6. Pour les motifs exposés au point 4, et dès lors que M. B ne justifie pas d'une intégration particulière sur le territoire français et n'est pas dépourvu d'attaches familiales dans le pays d'origine commun à son épouse et lui-même, où rien ne fait obstacle à la poursuite de la vie conjugale et familiale du couple et de leurs deux jeunes enfants, le requérant n'est pas fondé à soutenir que l'arrêté attaqué porte au droit au respect de la vie privée et familiale de l'intéressé une atteinte disproportionnée aux buts en vue desquels il a été pris. Par suite, les moyens tirés de la méconnaissance des stipulations de l'article 8 de la convention européenne de sauvegarde des droits de l'homme et des libertés fondamentales et de l'erreur manifeste d'appréciation des conséquences de ces décisions sur la situation personnelle du requérant doivent être écartés.

7. Aux termes de l'article 3-1 de la convention internationale des droits de l'enfant : " Dans toutes les décisions qui concernent les enfants, qu'elles soient le fait des institutions publiques ou privées de protection sociale, des tribunaux, des autorités administratives ou des organes législatifs, l'intérêt supérieur de l'enfant doit être une considération primordiale. /(). ".

8. Pour les motifs exposés aux points 4 et 6, le moyen tiré de ce que l'arrêté attaqué a été pris en méconnaissance des stipulations de l'article 3-1 de la convention internationale relative aux droits de l'enfant doit être écarté.

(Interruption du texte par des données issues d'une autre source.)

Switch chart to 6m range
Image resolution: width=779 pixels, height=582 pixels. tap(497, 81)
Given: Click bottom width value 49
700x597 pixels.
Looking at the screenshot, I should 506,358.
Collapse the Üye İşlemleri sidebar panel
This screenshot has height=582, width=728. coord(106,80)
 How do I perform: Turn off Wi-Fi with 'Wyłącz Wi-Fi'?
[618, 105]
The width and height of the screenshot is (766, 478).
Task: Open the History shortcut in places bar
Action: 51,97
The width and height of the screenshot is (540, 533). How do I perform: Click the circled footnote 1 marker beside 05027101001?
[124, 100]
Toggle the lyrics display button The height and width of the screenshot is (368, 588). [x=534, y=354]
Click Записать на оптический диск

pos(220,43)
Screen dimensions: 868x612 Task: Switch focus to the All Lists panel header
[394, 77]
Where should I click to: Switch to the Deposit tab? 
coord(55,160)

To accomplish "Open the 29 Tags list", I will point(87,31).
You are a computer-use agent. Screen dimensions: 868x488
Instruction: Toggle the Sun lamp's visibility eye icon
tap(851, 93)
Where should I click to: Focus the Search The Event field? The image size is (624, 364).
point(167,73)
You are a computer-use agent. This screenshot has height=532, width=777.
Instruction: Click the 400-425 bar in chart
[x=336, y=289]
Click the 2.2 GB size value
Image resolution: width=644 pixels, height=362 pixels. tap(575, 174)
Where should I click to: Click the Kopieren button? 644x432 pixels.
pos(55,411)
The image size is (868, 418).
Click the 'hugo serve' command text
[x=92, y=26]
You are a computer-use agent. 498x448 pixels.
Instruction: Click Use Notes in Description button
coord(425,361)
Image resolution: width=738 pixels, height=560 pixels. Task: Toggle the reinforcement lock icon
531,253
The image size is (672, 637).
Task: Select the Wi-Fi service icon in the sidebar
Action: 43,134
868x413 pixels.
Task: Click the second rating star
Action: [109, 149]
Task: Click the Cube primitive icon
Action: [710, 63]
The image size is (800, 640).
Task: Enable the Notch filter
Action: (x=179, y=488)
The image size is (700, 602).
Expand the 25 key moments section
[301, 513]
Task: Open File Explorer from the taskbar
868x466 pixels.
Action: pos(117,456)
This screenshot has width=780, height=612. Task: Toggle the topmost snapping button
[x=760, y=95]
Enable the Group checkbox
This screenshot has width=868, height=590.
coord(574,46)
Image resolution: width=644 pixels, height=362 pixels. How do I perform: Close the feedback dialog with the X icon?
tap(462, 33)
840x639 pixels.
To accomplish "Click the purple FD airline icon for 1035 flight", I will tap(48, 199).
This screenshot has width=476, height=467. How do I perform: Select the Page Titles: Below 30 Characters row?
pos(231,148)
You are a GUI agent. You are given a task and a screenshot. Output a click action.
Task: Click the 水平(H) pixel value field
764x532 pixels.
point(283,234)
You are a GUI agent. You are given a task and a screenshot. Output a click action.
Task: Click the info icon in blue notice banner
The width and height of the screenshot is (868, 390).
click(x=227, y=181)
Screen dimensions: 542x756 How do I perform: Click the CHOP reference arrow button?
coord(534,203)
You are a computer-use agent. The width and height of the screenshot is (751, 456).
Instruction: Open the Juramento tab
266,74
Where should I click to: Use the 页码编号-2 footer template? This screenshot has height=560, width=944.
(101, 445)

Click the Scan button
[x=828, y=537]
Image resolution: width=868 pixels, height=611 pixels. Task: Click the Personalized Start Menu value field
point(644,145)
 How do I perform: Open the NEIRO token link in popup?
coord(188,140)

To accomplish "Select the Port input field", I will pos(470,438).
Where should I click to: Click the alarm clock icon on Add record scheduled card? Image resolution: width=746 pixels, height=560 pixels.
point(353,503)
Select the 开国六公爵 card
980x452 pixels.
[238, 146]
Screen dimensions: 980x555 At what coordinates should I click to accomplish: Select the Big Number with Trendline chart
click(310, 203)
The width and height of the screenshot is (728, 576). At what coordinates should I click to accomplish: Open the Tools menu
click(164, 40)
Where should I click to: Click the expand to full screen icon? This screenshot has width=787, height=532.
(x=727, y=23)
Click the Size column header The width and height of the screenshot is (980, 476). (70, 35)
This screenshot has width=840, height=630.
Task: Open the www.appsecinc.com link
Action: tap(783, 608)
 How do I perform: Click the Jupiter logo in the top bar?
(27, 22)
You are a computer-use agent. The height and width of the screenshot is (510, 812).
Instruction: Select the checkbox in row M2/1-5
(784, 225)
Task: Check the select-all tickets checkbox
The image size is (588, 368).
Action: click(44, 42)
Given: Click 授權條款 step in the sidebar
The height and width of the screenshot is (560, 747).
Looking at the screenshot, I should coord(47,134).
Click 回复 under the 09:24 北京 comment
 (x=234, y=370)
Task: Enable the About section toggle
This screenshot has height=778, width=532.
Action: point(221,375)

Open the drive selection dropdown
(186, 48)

9. Il résulte de ce qui précède que la décision refusant l'admission au séjour du requérant n'est pas entachée d'illégalité. Par suite, le moyen tiré de l'exception d'illégalité de cette décision, invoqué à l'encontre de la décision portant obligation de quitter le territoire français, ne peut qu'être écarté.

10. Il résulte de tout ce qui précède que les conclusions aux fins d'annulation de l'arrêté du 28 septembre 2022 par lequel le préfet de Loir-et-Cher a rejeté la demande d'admission au séjour de M. B, l'a obligé à quitter le territoire français dans un délai de trente jours et a fixé le pays de destination doivent être rejetées.

Sur les conclusions aux fins d'injonction et d'astreinte :

11. Le présent jugement n'implique aucune mesure d'exécution. Les conclusions aux fins d'injonction et d'astreinte présentées par le requérant doivent, par suite, être rejetées.

Sur les frais du litige

12. Le requérant étant, dans la présente instance, la partie perdante, ses conclusions présentées au titre des dispositions de l'article L. 761-1 du code de justice administrative doivent être rejetées.

D E C I D E :

Article 1er : La requête de M. B est rejetée.

Article 2 : Le présent jugement sera notifié à M. A B et au préfet de Loir-et-Cher.

Délibéré après l'audience du 25 avril 2024, à laquelle siégeaient :

M. Guével, président,

Mme Hélène Defranc-Dousset, première conseillère,

Mme Laura Keiflin, première conseillère.

Rendu public par mise à disposition au greffe le 12 juillet 2024.

Le président rapporteur,

Benoist GUÉVEL

L'assesseure la plus ancienne,

Hélène DEFRANC-DOUSSET

Le greffier,

Benoît VESIN

La République mande et ordonne au préfet de Loir-et-Cher en ce qui le concerne ou à tous commissaires de justice à ce requis en ce qui concerne les voies de droit commun contre les parties privées, de pourvoir à l'exécution de la présente décision.